_EXERCISE DETAILS:_ The answer is the set of lines that include "computer", copied from the data below.

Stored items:
•••

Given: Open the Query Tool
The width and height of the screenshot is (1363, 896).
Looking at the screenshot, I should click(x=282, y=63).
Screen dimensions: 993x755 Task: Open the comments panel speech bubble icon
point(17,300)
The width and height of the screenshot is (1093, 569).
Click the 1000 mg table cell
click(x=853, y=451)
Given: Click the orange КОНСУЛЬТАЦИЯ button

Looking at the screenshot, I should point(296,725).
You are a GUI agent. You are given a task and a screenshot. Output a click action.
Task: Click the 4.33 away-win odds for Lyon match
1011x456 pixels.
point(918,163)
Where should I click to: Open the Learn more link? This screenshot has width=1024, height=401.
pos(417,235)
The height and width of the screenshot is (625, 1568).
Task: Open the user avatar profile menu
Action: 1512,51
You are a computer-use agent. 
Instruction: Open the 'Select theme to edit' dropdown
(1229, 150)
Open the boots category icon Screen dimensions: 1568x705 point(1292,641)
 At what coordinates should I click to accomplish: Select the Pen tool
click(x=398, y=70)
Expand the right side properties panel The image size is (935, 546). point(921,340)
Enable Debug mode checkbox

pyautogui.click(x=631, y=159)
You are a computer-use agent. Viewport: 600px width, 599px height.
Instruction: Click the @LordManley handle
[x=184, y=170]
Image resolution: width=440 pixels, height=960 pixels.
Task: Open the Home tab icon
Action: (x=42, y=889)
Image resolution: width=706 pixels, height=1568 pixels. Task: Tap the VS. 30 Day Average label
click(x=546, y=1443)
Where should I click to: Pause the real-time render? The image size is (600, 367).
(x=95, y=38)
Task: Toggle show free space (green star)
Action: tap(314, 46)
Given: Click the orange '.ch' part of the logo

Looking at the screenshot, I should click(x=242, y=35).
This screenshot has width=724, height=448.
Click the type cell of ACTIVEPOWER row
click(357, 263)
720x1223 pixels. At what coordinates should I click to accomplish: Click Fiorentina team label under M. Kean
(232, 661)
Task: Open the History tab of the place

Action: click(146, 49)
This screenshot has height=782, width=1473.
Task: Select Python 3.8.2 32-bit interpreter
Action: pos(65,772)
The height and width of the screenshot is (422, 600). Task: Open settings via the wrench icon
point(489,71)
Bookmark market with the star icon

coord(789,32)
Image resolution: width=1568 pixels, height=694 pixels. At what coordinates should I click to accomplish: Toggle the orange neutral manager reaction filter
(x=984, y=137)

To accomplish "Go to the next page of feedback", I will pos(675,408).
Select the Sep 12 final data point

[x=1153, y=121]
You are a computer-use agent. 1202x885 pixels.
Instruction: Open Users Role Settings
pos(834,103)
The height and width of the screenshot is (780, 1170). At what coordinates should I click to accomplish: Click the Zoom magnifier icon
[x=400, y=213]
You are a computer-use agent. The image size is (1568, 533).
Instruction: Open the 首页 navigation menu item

•••

_FINISHED EXERCISE:_
You are a computer-use agent. 
You are a computer-use agent. Viewport: 600px width, 599px height.
You are a computer-use agent. 1202x885 pixels.
You are a computer-use agent. The image size is (1568, 533).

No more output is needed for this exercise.